Applied Bionics and Biomechanics
|June 27, 2022
Summary
This study introduces a new framework for recognizing aerobics athletes' actions using multi-feature fusion. The method enhances accuracy in identifying athlete movements and trajectories, crucial for sports analysis.
Area of Science:
- Sports Science
- Biomechanical Analysis
- Computer Vision
Background:
- Accurate recognition of aerobics athletes' actions is crucial for performance analysis and training.
- Existing methods may struggle with complex movements and subtle feature variations.
Purpose of the Study:
- To propose a multifeature fusion-supported framework for improving aerobics athletes' action recognition accuracy.
- To enhance the identification of athlete trajectories and movement similarities.
Main Methods:
- 3D peripheral structure reconstruction of aerobics footprints.
- Fuzzy feature decomposition and multi-pane fusion of footprint images.

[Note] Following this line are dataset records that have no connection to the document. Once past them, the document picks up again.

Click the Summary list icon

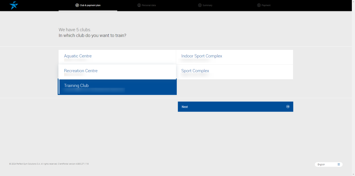pyautogui.click(x=200, y=5)
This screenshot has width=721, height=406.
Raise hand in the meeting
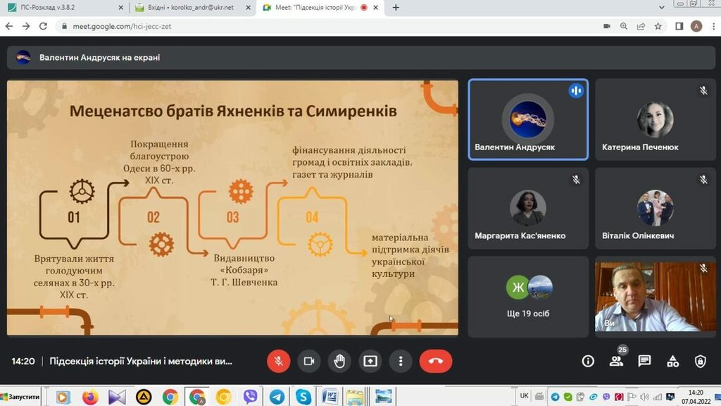click(x=339, y=361)
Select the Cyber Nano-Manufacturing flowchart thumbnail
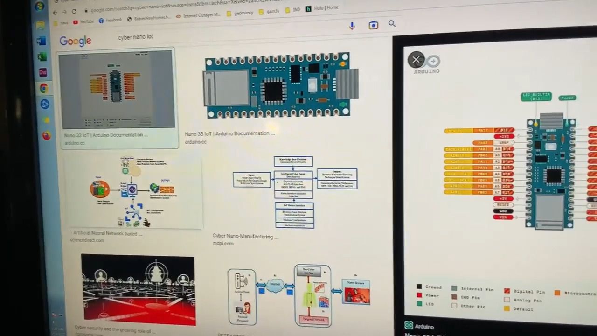The width and height of the screenshot is (597, 336). click(295, 192)
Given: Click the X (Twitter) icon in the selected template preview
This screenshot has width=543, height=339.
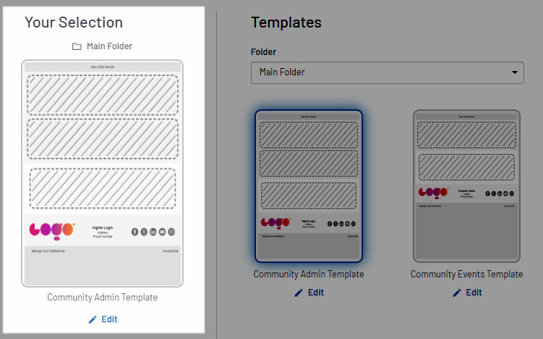Looking at the screenshot, I should pos(144,232).
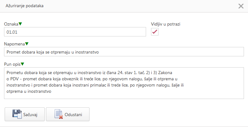Viewport: 248px width, 127px height.
Task: Focus the Oznaka input field
Action: tap(75, 32)
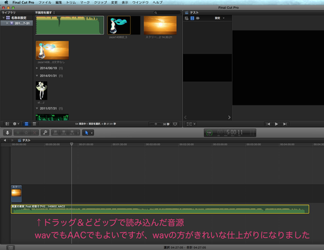Toggle the video inspector film icon
324x250 pixels.
pos(192,18)
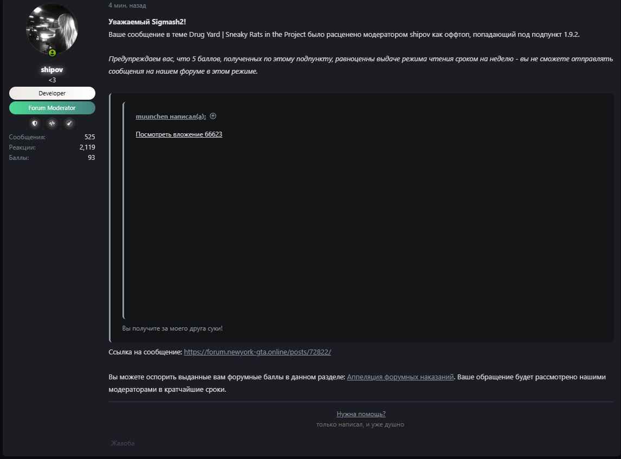Click the shield badge icon under Forum Moderator
The height and width of the screenshot is (459, 621).
35,124
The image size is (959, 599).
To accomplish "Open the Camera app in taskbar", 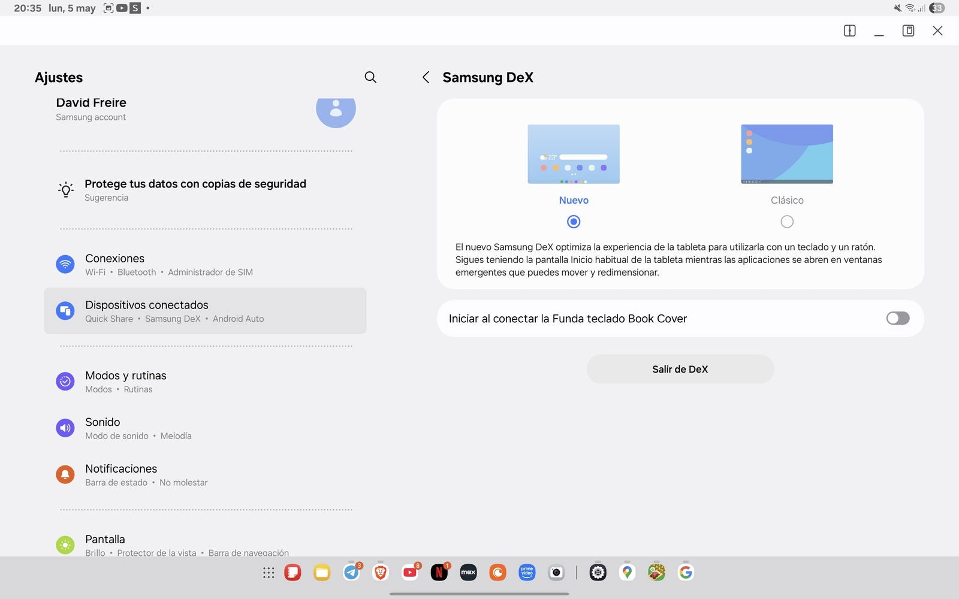I will pyautogui.click(x=556, y=573).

- Wear polymorphic liquefaction for athlete trajectory similarity identification.
Main Results:
- Demonstrated superior similarity recognition of athlete footprints compared to existing methods.
- Achieved higher accuracy in behavior location and precise footprint recognition.

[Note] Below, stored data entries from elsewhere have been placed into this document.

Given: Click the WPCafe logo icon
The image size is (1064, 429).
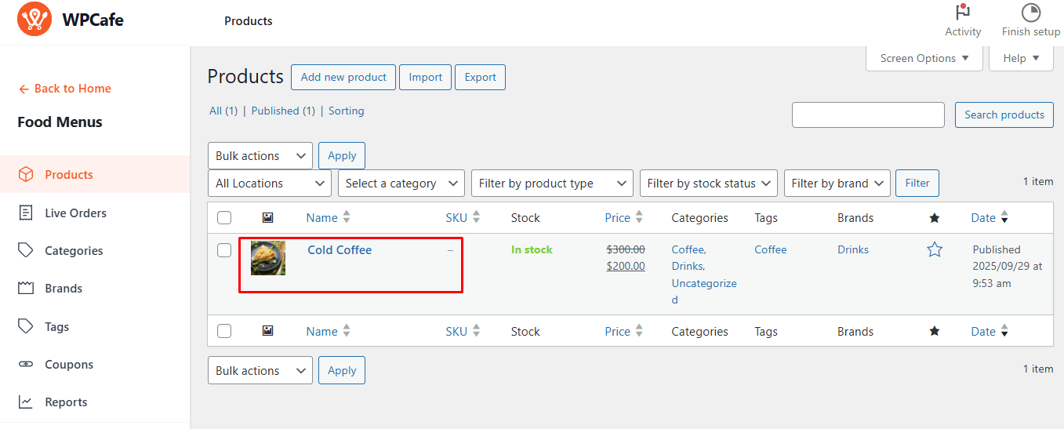Looking at the screenshot, I should pyautogui.click(x=34, y=20).
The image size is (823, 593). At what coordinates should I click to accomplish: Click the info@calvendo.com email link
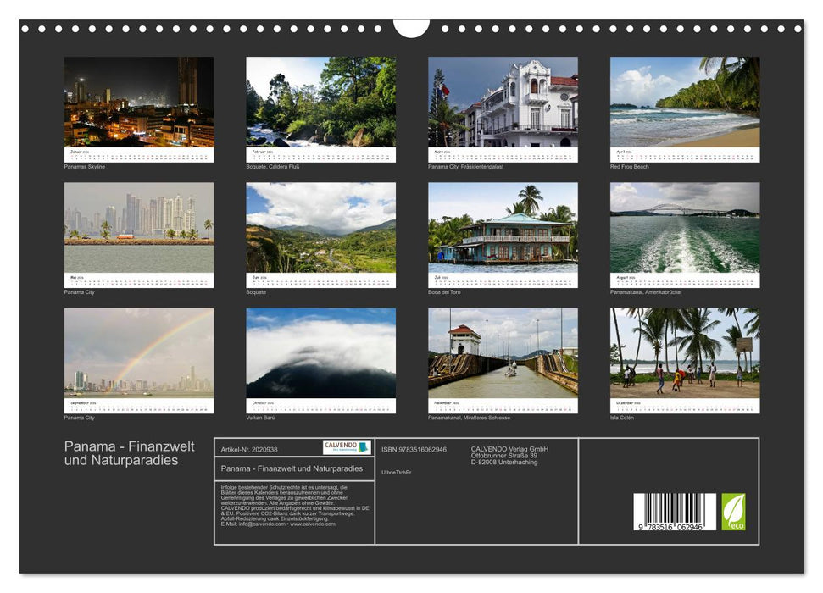pyautogui.click(x=260, y=524)
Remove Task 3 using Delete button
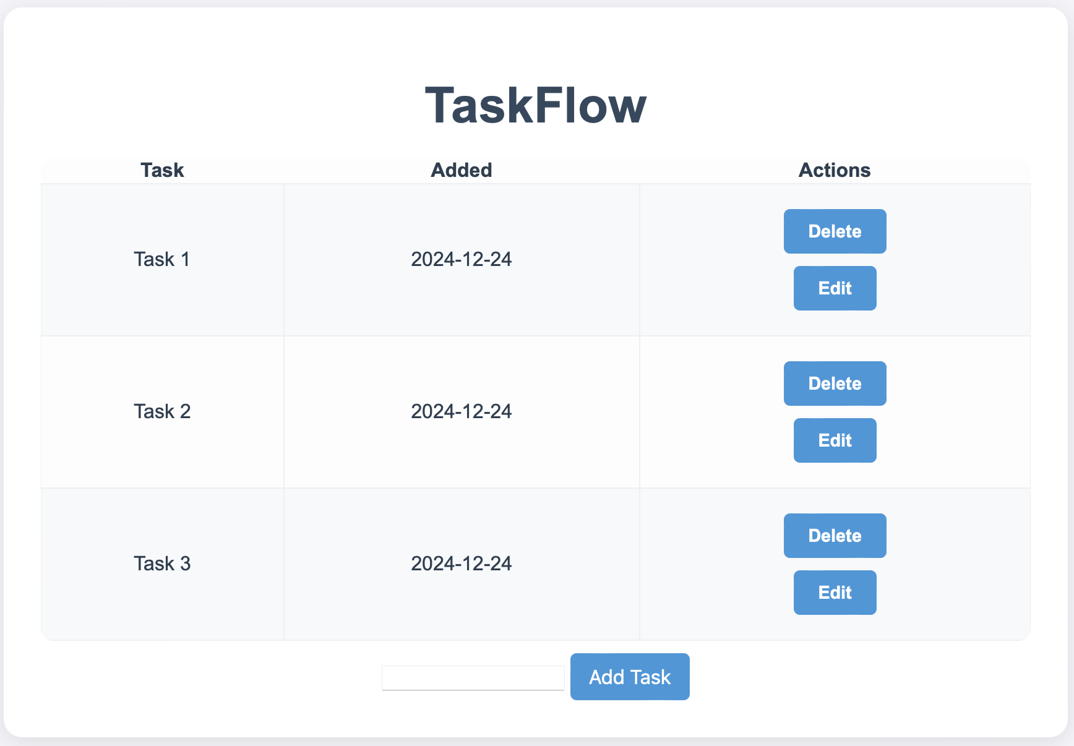 coord(835,536)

- Exhibited a small mean square error for aerobics movements and high recognition fidelity.
Conclusions:
- The proposed framework effectively improves aerobics action recognition accuracy and trajectory identification.
- The system offers a reliable foundation for sports science applications, including bodybuilding and potentially game analysis.
- The method addresses challenges in recognizing complex aerobics coordination with high fidelity.